Well, you needn't bother reading my contributions then.
Although I wouldn't let that stop you from criticizing what I say.
Err, defensive much? My remark, had you taken the pains to look first, were directed , not at you ,but at a detractor of your thoughts.
Oh well, now you play Emily Latella...." never mind then!"
PuffinThrush previously (intended for maciek) wrote:
Well, you [i.e. maciek] needn't bother reading my contributions [to the global corporatism vs fascism debate] then.
Although I wouldn't let that stop you [i.e. maciek] from criticizing what I say.
- - - - -
Doubledee wrote (presumably directed at PuffinThrush):
“Err, defensive much? My remark, had you taken the pains to look first, were directed , not at you ,but at a detractor of your thoughts.

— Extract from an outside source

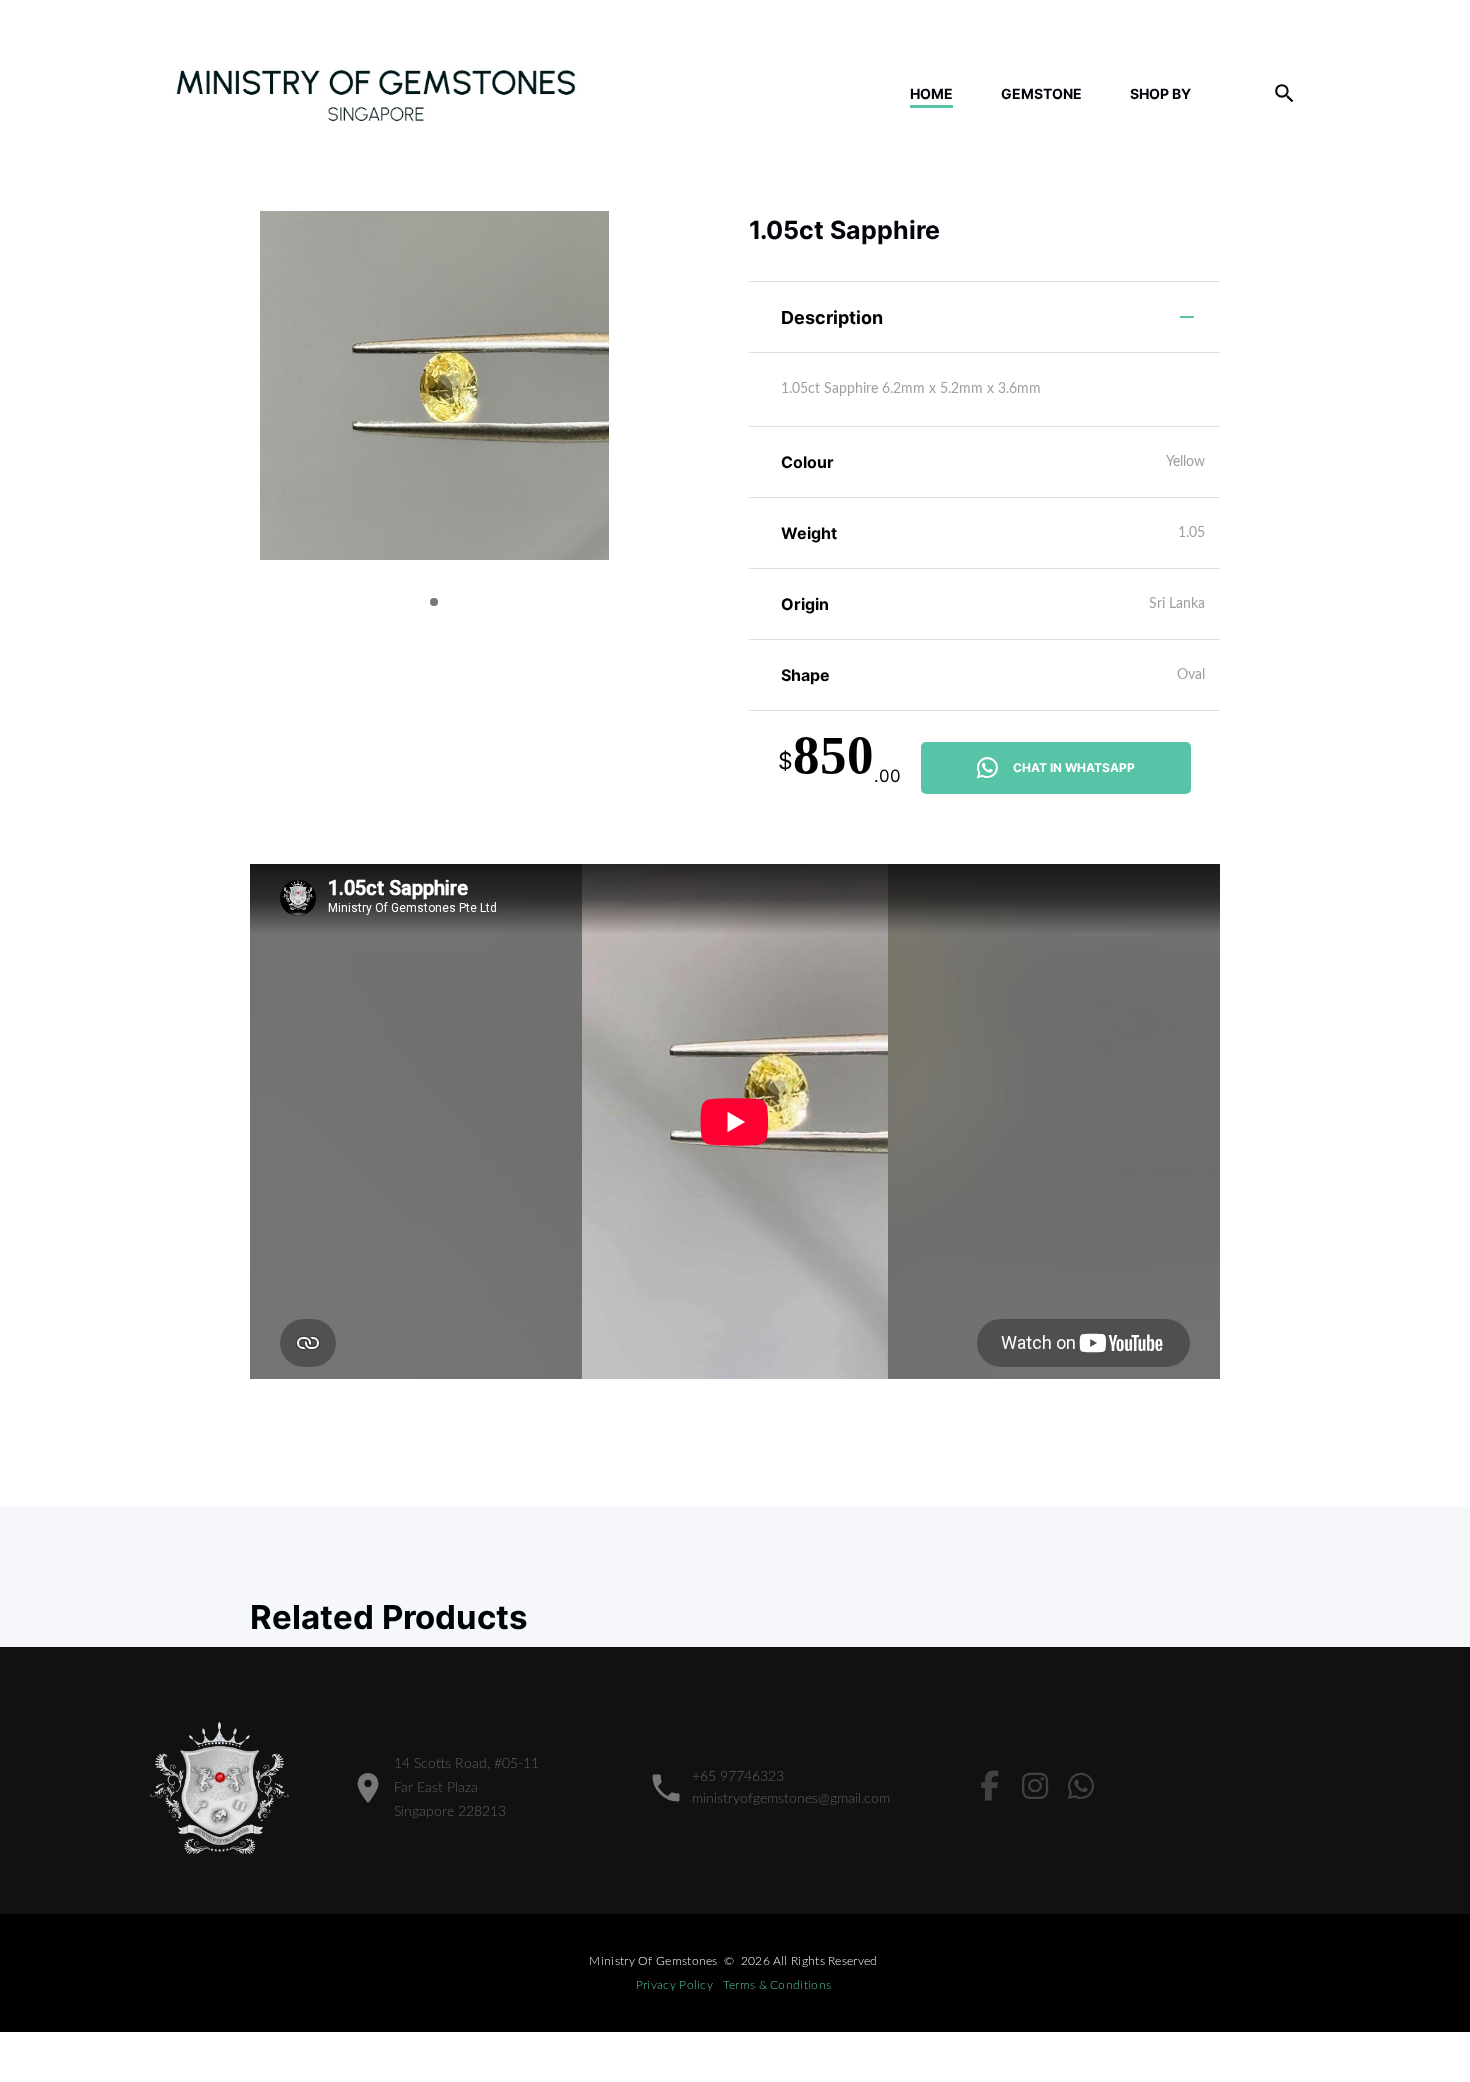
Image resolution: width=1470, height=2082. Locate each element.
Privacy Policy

Oh well, now you play Emily Latella....’never mind then!’"
* * * * * *
My apologies doubledee.
I am offering apologies now only because I am now assuming that your own remarks as quoted above were directed at me, given that those remarks as quoted above were directly posted as a reply to my own comment.
My own reply however was directed at maciek as I have belatedly tried more carefully to indicate here by inserting bracketed text to clarify my intent.
You may have noticed that I usually take great pains when I post a comment to be more explicit about such things. However, that involves extra work on my part, increases the length of my posts which already tend toward the overly long, and therefore probably results in many people who read comments here simply skipping what I have to say.
I really can’t blame them.
I find it ironic that one of the relatively few times I didn’t go through all this extra work, someone (in this case apparently you, doubledee) mistook my comment as directed at them even though my reply might have been seen by anyone viewing comments using threaded list mode as probably directed at maciek.
Oh well! Confusion abounds in our Tower of Babel!
While my hearing like Emily Latella’s is not what it used to be, my hearing still is pretty good, thank God and praise be to Allah; since I really love all kinds of music despite the fact, and I think this is some sort of rambling non-sequitur, that I am only a rather geeky and obsessively perfectionist, mystery loving, non-theist (i.e. atheist) Quaker praising our supposed maker.
Blaise Pascal is supposed to have said that “a man [or woman] is not great by being at one extreme or the other, but by touching both at once.”
I like that quote.
While I don’t think greatness is something us mere mortals should aspire to, what the heck I don’t really mind giving it a try, since I can always count on the high probability that the results might actually be funny.
By then, yet again I doth rambleth too much!